Automatic fish counters are automatic devices for measuring the number of fish passing along a particular river in a particular period of time. Usually one particular species is of interest.
One important species studied by fish counters are Atlantic salmon. This species is of interest owing to its ecologically vulnerable status and anadromous lifestyles.
Fish counters can be divided into three principal types: resistive counters, optical counters, and hydroacoustic counters.
A resistive counter is associated with an in-river structure, an example constituting a Crump weir. [1] The resistivity of a fish is lower than that of water. So, as fish cross this barrier, they pass embedded electrodes, and the difference in resistivity disturbs the field established in the vicinity of the electrodes, altering inter-electrode resistance. With three electrodes these disturbances can then be measured by a Wheatstone bridge, or other means, to detect the size and direction of travel of the fish.

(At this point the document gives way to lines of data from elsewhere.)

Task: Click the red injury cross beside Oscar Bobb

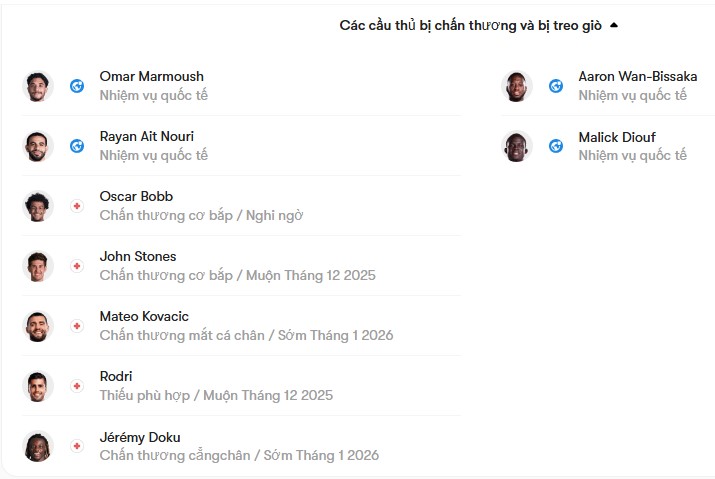Action: 77,206
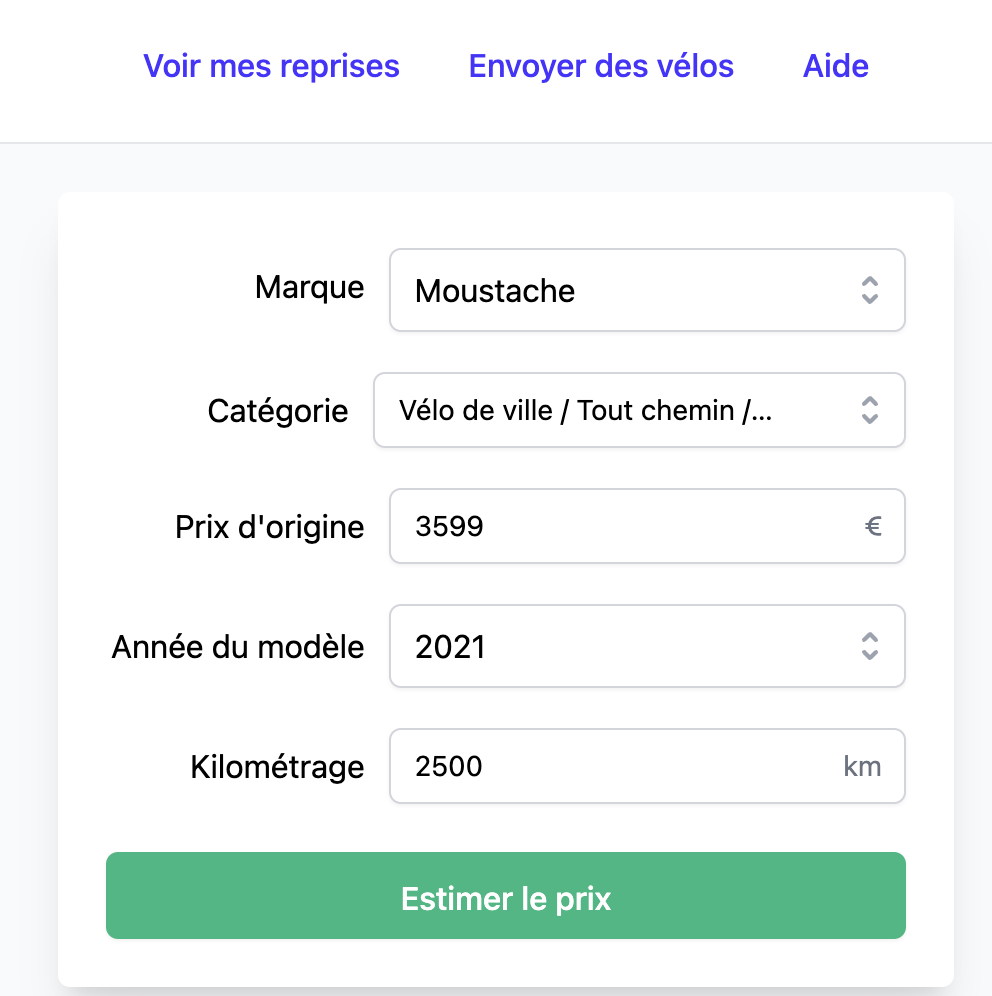Screen dimensions: 992x996
Task: Click the chevron icon in Marque selector
Action: tap(869, 290)
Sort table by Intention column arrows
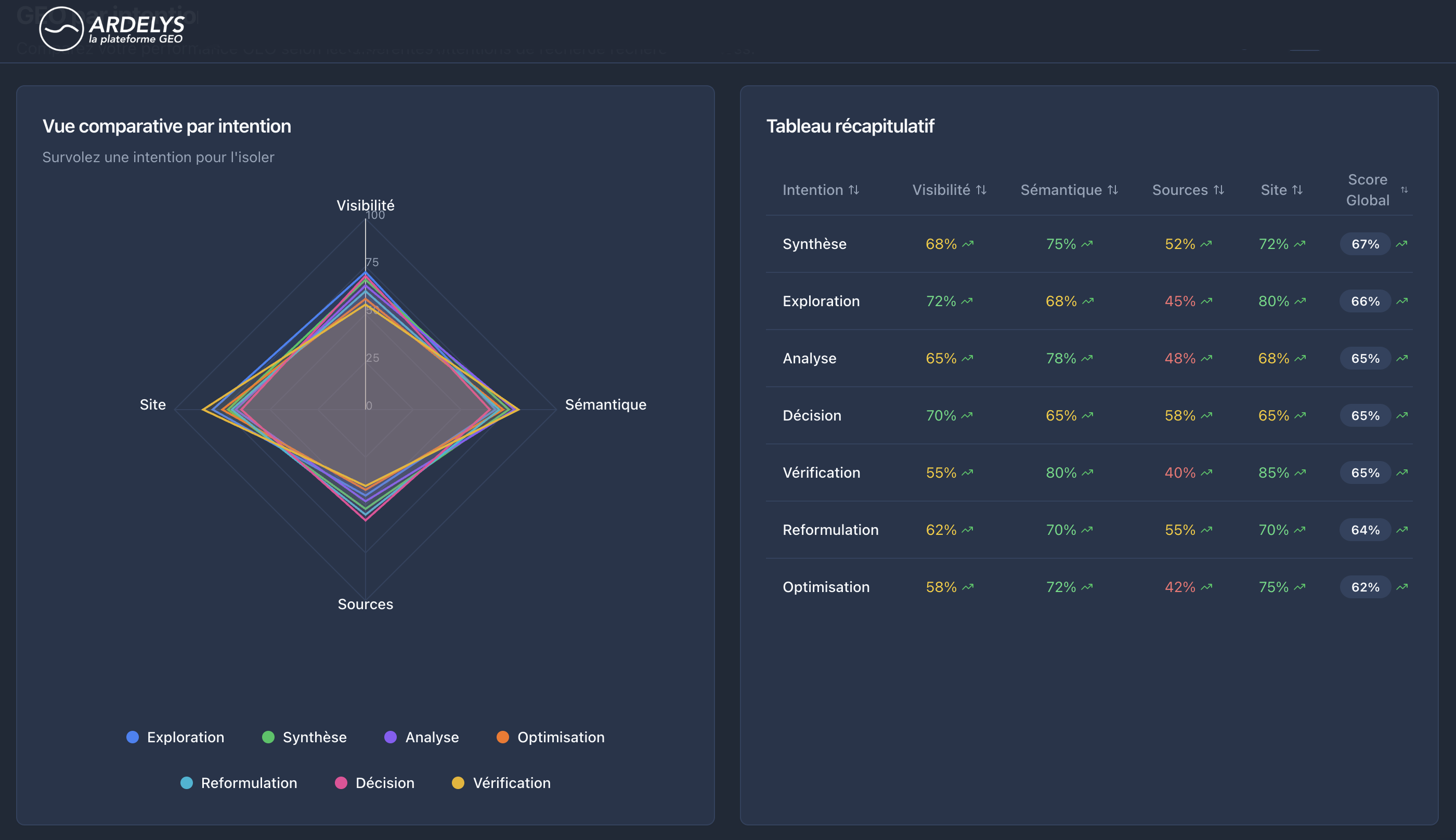Screen dimensions: 1456x840 854,190
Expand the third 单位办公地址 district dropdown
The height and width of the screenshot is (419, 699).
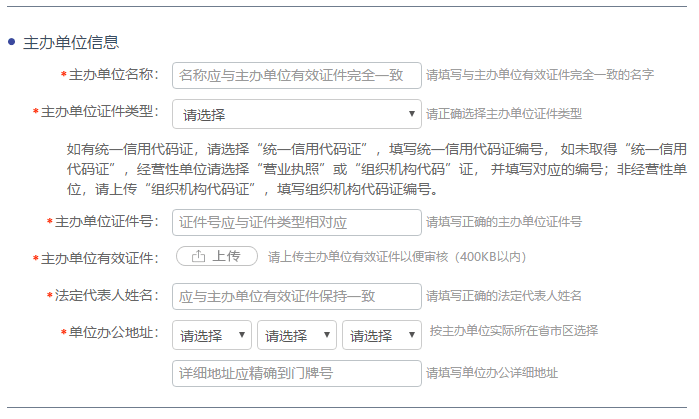(382, 336)
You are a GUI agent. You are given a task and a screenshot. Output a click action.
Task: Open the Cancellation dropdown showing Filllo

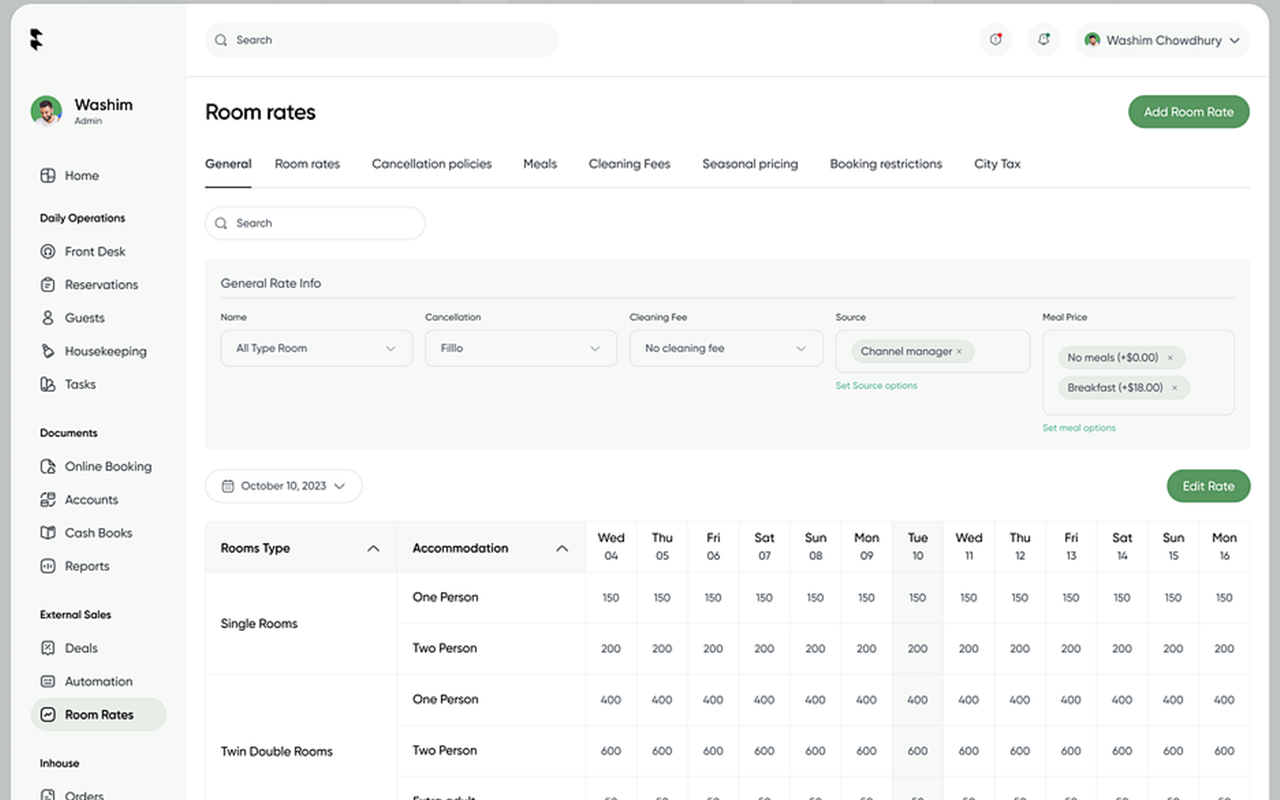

Fish counters of this type are used widely in Scotland to census populations of Atlantic salmon, where comparison with closed circuit television shows around a 97% detection rate.

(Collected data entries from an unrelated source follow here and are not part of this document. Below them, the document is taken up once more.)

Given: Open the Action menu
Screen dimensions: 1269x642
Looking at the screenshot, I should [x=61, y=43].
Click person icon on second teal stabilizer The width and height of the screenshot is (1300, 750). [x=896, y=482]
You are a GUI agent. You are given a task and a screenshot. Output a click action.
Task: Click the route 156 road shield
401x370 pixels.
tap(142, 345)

An optical counter is also associated with an in-river structure. However, rather than pass electrodes, in an optical counter the fish interrupt some of a number of vertically arranged beams of light. The pattern of beam-breaks can be used to determine the size, profile, and direction of motion of the fish.
Infrared light is used for minimizing the disturbance of the fish as they will not see the light when passing through the counter. When a fish swims through the net of light beams, the resulting silhouette image is used for counting as well as estimating the size of each fish. Each individual image is memorized in the control unit so that the counting can be verified afterwards.
Some systems such as the Riverwatcher use the infrared scanner to trigger a digital camera to capture between 1 and 5 photos or a short video clip of each fish. The computer then automatically links the images to other information contained in the database for that individual fish such as size, passing hour, speed, silhouette image, temperature etc.
The camera is installed in a special tunnel that contains both the camera and lights providing constant light, and same distance from the camera for the fish. That way, it is possible to get good images of the fish regardless of time of day.
The performance of optical counters has been determined by studies, under various conditions, to be greater than 90%. Optical counters can also distinguish the size of fish more accurately than other counter types and so are particularly useful where a mixture of species inhabit a river (for example rivers where salmon mix with sea trout).
The key disadvantage of optical counters is the small penetration of the beams through the water, restricting their use to narrow river features or in-river structures, an example being fish ladders.
Hydroacoustic counters operate using the principles of sonar. A fish is insonified by a sound source and reflections from the fish are detected by an underwater microphone. The reflection occurs because of the sudden change in impedance to sound waves within the fish, particularly at the swimbladder (90% of the reflection).
Hydroacoustic counters do not require in-river structures, but require skilled installation and operators. Without skilled installation at ideal sites hydroacoustic counters can be inaccurate. Studies typically indicate detection rates of 50% to 80%, though one study found detection rates as low as 3%. Careful planning and pre-siting study must be used to determine effectiveness.
The lack of a requirement for any in-river structure makes the counters an attractive proposition. Generally used for short-term or seasonal studies, some situations require a long-term count which is accurate in absolute terms, not only in relative change (for example, no hydroacoustic sensors are routinely used in the detection of Scottish Atlantic salmon). In these instances resistivity or optical sensors tend to be preferred. Such methods usually require significant habitat modification, such as construction of a weir to funnel the fish through the counter.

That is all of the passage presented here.